## Entries supplied
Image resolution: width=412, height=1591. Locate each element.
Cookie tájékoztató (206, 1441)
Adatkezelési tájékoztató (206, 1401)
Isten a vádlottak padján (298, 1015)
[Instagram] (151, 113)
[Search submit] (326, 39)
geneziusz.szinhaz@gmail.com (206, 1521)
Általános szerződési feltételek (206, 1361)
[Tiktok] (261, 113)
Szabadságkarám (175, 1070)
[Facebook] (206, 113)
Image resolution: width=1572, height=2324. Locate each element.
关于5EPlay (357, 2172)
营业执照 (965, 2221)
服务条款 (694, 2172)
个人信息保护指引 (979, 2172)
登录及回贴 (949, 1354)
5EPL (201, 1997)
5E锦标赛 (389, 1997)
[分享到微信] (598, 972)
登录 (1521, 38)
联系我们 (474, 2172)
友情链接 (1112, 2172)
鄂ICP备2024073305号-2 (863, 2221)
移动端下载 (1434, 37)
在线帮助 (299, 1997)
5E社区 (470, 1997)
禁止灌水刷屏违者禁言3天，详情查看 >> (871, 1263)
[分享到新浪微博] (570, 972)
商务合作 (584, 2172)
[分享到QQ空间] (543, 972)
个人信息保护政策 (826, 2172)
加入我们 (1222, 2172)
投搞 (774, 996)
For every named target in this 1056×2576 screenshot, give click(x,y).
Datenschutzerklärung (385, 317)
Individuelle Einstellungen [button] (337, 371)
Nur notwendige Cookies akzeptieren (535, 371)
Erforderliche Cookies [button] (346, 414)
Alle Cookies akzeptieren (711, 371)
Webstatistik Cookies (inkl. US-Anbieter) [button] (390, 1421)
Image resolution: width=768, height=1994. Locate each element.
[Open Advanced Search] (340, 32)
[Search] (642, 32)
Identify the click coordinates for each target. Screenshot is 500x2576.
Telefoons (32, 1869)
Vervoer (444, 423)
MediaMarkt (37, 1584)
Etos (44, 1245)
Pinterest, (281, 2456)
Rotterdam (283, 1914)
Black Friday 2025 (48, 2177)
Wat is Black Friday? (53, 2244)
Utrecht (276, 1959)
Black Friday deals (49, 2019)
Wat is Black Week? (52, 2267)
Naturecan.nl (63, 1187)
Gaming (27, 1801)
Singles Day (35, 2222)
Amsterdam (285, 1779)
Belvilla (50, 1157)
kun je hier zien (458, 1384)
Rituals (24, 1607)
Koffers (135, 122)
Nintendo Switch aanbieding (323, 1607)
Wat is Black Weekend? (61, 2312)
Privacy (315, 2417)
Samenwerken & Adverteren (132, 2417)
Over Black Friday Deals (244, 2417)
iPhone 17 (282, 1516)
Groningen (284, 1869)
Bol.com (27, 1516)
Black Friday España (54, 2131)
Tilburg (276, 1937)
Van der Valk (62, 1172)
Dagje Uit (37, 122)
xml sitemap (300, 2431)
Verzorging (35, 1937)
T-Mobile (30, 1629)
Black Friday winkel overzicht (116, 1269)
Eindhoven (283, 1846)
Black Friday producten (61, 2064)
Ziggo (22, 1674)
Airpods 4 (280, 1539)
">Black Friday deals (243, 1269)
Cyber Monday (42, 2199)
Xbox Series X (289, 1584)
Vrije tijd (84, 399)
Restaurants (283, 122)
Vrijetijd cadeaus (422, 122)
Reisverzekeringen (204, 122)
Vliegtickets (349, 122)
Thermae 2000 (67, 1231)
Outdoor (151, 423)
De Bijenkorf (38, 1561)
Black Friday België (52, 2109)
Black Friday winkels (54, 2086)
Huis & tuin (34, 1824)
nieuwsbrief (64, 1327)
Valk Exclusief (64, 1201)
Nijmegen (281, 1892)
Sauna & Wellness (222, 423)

## Instructions for the task
Each line from the top of the entries above through the line containing "5EPL (201, 1997)" must be transcribed exactly, and no other line may appear.

## Response area
Image resolution: width=412, height=1591. Locate each element.
Cookie tájékoztató (206, 1441)
Adatkezelési tájékoztató (206, 1401)
Isten a vádlottak padján (298, 1015)
[Instagram] (151, 113)
[Search submit] (326, 39)
geneziusz.szinhaz@gmail.com (206, 1521)
Általános szerződési feltételek (206, 1361)
[Tiktok] (261, 113)
Szabadságkarám (175, 1070)
[Facebook] (206, 113)
Image resolution: width=1572, height=2324. Locate each element.
关于5EPlay (357, 2172)
营业执照 (965, 2221)
服务条款 (694, 2172)
个人信息保护指引 (979, 2172)
登录及回贴 (949, 1354)
5EPL (201, 1997)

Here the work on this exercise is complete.